I've found myself with the rarest of occurances for a retail manager, two days off in a row. After staying up late just thinking last night, I slept in this morning later than I have since college, 10:00. I felt like a bum, but didn't do much about it. Ended up spending the rest of the morning and early afternoon scanning blogs and watching about a second of every channel on cable. I finally got myself out, went to visit the gravesite, then to the gym. I've decided I'm running that Bearathon in March if I can get myself in shape. I'm up to five miles a day now, so we'll see.
Tomorrow I will wake up early (6ish,) go run, then come home and watch the boys for about an hour while Jen runs errands. After that I'm heading to Dallas just to get away. I'll probably try to do all my shopping in Hillsboro (my goal: 15 minutes.) Later in the day I'm meeting up with El Mol. for a libation or two. So many people have meant so much to me for the past few weeks, but I'm kind of at a time when I just want to be around people that loved Kyle as much as I did. I've talked before about the fear of losing memories. Sometimes I deliberately try to conjure up a memory so I don't forget, but it's impossible. I need context. All that to say, I'm looking forward to beer and Kyle talk.
Afterwards I'll probably end up staying with my college roommate, then back to the grind on Thursday.

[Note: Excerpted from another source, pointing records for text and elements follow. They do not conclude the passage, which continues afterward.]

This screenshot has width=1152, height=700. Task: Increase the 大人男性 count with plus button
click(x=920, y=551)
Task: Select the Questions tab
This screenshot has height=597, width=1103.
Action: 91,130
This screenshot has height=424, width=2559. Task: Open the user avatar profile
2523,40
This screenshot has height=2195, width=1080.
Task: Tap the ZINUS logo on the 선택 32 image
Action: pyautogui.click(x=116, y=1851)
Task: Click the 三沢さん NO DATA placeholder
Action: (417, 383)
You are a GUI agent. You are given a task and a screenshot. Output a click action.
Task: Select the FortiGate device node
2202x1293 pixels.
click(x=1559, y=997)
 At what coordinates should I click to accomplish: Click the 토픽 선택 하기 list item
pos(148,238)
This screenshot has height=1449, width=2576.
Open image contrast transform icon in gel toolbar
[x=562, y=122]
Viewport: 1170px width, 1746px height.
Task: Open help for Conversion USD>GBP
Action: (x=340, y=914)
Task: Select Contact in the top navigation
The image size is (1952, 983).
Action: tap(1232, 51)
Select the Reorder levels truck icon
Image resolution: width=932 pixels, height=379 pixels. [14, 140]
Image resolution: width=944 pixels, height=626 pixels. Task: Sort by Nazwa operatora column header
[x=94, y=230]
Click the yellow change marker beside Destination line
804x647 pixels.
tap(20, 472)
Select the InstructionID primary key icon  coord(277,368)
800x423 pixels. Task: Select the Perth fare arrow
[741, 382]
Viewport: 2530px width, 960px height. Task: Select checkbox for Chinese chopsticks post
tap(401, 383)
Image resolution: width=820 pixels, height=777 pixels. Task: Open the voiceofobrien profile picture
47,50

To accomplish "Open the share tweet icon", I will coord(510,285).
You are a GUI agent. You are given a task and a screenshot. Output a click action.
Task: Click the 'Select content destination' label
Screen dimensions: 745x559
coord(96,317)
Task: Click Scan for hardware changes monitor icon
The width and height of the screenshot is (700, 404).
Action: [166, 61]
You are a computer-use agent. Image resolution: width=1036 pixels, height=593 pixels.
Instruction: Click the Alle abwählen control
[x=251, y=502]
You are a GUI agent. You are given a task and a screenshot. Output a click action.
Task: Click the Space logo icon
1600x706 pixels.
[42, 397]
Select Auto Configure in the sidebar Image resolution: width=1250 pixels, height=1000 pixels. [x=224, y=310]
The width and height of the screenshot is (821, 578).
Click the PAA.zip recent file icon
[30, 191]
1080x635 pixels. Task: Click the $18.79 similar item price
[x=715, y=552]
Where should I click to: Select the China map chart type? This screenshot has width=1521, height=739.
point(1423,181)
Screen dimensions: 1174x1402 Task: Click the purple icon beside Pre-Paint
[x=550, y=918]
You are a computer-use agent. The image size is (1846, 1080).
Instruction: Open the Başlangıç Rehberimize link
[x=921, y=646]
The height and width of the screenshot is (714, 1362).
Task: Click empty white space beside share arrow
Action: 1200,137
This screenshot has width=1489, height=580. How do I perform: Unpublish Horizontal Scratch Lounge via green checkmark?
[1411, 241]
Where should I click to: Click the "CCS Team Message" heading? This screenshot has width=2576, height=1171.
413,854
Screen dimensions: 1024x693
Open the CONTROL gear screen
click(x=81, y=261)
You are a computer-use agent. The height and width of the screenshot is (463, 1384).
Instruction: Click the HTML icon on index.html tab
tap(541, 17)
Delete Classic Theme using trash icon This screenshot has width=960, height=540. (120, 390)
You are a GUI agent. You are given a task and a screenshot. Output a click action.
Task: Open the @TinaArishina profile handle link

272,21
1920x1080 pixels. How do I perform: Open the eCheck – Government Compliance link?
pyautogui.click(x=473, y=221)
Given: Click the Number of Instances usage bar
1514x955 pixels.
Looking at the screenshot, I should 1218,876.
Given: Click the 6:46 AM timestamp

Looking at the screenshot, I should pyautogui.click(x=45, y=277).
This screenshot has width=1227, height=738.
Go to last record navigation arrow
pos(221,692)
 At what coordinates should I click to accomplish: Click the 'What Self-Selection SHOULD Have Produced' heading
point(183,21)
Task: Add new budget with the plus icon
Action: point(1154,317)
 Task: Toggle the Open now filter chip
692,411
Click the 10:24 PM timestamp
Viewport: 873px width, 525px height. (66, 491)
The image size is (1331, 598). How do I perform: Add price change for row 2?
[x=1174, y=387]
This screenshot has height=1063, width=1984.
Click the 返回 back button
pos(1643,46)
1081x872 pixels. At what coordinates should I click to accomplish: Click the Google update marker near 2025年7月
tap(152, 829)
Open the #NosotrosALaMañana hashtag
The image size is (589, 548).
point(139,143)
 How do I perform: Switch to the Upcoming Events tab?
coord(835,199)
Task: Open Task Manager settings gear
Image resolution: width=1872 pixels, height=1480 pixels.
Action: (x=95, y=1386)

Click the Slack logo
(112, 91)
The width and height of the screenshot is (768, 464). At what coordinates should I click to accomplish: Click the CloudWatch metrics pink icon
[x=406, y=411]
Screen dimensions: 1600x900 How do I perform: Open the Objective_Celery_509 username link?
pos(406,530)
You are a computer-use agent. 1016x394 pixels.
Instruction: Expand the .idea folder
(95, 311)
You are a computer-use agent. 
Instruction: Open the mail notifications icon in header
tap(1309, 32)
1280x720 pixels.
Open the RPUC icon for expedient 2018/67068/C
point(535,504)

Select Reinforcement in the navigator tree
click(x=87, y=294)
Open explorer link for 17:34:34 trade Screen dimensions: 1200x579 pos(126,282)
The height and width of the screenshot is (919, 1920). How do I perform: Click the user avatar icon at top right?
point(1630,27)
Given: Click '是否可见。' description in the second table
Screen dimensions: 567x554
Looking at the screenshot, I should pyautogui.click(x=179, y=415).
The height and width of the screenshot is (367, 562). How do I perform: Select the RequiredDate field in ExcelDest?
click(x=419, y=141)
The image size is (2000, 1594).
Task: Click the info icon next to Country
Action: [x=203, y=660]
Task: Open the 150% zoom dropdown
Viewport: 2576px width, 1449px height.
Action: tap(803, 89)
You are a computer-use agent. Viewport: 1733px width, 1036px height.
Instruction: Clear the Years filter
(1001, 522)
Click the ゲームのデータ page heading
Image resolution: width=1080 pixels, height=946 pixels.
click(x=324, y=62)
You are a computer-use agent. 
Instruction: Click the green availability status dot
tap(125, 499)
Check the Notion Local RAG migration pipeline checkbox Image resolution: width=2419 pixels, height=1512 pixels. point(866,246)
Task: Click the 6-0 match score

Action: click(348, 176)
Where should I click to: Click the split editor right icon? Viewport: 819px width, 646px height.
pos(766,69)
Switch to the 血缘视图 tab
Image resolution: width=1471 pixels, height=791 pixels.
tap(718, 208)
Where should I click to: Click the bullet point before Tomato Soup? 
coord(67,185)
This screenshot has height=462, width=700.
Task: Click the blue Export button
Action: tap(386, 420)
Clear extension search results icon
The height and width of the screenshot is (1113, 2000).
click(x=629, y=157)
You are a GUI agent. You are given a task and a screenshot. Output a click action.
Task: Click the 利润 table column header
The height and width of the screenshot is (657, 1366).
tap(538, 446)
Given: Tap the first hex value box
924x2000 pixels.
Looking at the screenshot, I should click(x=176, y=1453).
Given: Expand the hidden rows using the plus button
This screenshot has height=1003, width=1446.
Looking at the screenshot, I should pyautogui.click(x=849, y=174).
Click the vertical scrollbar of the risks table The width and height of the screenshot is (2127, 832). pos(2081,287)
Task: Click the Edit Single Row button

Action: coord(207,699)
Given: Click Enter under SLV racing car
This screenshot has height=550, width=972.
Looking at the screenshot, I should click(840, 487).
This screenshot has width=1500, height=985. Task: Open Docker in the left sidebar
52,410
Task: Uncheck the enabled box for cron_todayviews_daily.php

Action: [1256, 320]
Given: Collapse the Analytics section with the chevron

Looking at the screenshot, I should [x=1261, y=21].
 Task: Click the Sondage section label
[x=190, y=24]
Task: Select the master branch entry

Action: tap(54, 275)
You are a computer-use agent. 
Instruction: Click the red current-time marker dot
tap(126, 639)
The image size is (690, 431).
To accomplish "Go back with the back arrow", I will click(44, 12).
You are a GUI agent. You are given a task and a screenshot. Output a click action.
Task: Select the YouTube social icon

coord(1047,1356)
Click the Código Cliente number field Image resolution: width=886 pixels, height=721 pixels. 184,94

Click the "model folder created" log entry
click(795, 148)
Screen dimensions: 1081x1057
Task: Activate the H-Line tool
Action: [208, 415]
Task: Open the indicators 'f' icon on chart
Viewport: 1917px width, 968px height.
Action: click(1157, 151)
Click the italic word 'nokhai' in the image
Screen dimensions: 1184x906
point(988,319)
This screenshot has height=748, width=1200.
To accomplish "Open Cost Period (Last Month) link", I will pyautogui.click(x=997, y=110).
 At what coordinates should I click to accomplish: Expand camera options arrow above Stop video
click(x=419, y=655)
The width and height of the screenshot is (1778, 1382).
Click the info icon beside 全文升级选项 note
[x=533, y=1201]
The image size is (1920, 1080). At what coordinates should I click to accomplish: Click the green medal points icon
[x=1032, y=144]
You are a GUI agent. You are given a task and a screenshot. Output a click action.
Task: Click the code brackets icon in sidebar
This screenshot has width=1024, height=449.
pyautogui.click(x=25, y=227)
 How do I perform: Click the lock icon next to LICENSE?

Been thinking a lot about UBC. I have nothing new to say, but I dug up this old post. It was written around the time D.A. Carson wrote his book on the Emerging church which encouraged a lot of critique and then caused a lot of us to get our panties in a wad and blogs were written and everyone was talking about emerging churches. Funny thing is, most people sitting in "Emergent" churches didn't know they were emergent. They were just going to church. They found a place to worship, to be real, to love and be loved, period. That was enough for me then, and it is what I cling to now.